> _REQUIREMENT_
Keep only the lines of the listing that include the word "agent", and copy them.

> _INFORMATION SUPPLIED_
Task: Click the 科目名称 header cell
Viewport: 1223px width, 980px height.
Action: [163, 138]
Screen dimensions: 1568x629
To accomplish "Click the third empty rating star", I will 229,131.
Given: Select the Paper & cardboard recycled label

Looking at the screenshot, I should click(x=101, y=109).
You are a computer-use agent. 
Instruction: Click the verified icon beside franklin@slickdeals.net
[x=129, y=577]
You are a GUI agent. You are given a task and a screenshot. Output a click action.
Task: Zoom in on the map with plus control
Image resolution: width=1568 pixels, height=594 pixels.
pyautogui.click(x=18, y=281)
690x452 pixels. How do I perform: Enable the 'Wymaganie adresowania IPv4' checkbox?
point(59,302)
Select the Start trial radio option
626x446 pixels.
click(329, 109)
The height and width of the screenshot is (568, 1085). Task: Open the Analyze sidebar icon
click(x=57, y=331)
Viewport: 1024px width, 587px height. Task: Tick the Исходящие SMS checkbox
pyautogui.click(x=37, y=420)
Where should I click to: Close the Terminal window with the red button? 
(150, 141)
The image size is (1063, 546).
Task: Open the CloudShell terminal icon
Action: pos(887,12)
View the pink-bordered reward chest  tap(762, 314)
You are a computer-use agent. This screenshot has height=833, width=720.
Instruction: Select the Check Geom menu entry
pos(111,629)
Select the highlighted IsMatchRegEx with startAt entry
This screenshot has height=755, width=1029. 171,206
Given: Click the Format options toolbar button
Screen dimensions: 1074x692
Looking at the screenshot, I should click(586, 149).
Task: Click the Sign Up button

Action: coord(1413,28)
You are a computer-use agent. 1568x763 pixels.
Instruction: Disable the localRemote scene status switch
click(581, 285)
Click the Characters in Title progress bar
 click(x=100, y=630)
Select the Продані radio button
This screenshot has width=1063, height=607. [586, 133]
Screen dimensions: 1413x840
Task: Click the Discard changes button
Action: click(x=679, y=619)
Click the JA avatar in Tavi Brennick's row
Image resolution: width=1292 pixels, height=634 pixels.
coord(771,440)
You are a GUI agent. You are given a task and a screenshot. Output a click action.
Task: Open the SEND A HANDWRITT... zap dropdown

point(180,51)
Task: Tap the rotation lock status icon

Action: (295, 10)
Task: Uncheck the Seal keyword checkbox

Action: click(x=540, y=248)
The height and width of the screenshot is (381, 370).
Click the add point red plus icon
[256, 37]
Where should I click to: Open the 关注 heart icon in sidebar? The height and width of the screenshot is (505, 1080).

> _RESPONSE_
You are a computer-use agent. 
You are a GUI agent. You are given a task and a screenshot. Output a click action.
You are a computer-use agent. This screenshot has height=833, width=720.
You are a computer-use agent. 1568x763 pixels.
You are a GUI agent. You are given a task and a screenshot. Output a click action.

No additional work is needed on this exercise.